Вечерело. Тонкий дым облаков потянулся с запада. Лёгкий ветерок приятно остужал ещё мокрое тело, вроде и спину прекратило ломить. Лепота! Иван Васильевич сызнова вытерся льняным рушником с кружевами и накинул на плечи кафтан из шёлка, завезённого купцами из далёкого Китая. Мимо них под парусом прошла новгородская барка – команда низко кланялась, радуясь, что лицезрела самого государя и государыню.
Прошка-пострел подал сладкую снедь: пряники и коврижки, фрукты и орехи. Следом принесли сбитень и квас.
Тихо. Благодать. То тут, то там расходятся на воде круги от мелькавшей на мелководье рыбы.

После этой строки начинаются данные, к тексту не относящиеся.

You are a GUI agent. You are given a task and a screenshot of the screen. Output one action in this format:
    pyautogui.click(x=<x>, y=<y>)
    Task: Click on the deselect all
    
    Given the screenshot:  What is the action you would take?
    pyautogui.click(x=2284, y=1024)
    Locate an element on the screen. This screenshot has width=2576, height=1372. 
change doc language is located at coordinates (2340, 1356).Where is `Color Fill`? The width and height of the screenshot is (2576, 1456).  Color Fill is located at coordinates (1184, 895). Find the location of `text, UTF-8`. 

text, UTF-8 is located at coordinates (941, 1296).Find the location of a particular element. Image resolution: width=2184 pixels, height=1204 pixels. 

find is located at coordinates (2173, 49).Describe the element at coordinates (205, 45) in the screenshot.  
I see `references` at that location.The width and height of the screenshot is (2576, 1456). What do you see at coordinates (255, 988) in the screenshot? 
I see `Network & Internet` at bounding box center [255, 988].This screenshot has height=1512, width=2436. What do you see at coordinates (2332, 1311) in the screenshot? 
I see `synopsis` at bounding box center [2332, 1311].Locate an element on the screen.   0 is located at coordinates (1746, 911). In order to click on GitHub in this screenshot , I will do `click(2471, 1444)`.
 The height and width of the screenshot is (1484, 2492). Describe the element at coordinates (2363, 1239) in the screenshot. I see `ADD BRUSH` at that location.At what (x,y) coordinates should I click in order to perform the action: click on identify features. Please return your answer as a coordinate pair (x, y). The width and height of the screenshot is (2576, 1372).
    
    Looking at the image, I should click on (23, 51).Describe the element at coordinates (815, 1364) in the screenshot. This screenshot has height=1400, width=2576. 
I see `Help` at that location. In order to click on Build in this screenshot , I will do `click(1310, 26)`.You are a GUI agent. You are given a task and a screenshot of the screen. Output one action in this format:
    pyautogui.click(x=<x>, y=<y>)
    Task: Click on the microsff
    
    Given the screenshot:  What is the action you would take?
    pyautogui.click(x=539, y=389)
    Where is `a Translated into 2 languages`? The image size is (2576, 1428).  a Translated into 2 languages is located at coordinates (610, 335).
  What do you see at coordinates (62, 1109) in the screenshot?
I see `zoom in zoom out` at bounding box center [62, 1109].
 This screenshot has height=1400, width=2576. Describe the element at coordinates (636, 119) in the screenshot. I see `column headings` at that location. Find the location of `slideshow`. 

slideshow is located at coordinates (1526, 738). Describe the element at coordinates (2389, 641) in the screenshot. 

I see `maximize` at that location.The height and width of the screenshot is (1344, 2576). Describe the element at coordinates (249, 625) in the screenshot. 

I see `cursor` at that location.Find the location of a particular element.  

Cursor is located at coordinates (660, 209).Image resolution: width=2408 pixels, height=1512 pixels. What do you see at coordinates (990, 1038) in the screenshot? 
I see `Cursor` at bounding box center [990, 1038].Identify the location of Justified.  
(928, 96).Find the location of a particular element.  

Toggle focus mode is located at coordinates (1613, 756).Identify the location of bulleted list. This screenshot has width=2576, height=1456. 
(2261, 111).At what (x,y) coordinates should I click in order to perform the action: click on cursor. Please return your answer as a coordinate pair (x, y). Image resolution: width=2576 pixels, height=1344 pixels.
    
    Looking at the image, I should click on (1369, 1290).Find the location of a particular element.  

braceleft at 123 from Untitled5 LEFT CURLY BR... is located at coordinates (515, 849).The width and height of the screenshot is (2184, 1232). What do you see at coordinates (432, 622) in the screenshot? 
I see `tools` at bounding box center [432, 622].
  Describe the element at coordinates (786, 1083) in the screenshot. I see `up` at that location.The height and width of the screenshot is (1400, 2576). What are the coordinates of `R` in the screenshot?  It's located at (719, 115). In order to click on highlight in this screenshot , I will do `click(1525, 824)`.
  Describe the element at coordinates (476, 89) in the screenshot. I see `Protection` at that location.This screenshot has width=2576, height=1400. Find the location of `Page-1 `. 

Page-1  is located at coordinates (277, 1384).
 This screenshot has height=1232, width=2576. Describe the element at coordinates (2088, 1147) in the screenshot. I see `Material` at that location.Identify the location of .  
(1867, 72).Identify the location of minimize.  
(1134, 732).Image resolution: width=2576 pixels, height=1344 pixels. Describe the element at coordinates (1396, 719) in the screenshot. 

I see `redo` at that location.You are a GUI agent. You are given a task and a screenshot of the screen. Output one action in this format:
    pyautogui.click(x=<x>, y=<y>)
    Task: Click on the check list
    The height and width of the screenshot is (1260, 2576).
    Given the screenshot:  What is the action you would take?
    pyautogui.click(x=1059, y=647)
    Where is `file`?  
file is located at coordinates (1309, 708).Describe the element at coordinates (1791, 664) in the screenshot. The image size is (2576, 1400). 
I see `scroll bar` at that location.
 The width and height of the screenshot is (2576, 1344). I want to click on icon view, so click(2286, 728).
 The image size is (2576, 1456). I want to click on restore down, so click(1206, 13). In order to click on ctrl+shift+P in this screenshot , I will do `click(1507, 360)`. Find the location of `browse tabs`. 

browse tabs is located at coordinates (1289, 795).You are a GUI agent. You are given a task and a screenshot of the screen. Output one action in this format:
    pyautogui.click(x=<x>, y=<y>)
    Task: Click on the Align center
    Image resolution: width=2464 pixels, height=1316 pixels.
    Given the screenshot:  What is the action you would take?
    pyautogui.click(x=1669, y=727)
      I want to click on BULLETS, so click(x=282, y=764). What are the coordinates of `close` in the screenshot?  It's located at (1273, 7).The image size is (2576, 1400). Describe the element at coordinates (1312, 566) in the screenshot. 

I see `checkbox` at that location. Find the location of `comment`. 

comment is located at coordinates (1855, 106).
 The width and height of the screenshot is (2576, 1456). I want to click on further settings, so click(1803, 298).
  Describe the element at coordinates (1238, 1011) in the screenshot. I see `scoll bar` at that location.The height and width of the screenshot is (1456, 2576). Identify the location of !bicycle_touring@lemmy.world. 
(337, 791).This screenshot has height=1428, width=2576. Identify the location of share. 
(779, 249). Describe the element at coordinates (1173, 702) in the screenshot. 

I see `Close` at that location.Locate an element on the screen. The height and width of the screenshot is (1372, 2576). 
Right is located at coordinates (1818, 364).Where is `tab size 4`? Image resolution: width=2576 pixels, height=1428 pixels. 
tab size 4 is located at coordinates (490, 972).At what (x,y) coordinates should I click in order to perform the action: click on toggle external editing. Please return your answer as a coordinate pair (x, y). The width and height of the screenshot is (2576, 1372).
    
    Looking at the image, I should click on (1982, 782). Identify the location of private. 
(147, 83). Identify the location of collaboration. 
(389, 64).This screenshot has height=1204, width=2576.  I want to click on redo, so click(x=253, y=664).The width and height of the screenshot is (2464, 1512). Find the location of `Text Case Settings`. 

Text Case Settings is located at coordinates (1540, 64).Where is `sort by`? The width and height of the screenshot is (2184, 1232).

Внизу по течению реки послышался какой-то шум, с каждой минутой нарастая. Гул приближался. Иван Васильевич обернулся: к берегу со всех сторон спешил народ, потешаясь и показывая на воду. Вскоре царь с царицей рассмотрели причину, что вызвала переполох на реке.
Навстречу государю, против течения поднимая волну и – о ужас! – стоя на воде, как на земной тверди, приближался какой-то отчаянный стрелец! Царь присмотрелся – перед молодцем неведомое бородатое чудище, как заправский ямщик, управляло огромными сомами! Не каждый арабский скакун готов так лететь сломя голову!
– Смотри, матушка, каков выискался храбрец, – молвил Иван Васильевич. – Честный люд смущает нечистой силой, этакий паршивец. Эх, что творит-то, а!
– То ж впереди молодца, кажись, водяной, Иван Васильевич? – предположила государыня.
– А кому ещё так покорна водная стихия!
– Батюшка, а где он добыл водяного-то? – удивлялась царица и от страха прикрыла лицо парчовым платочком.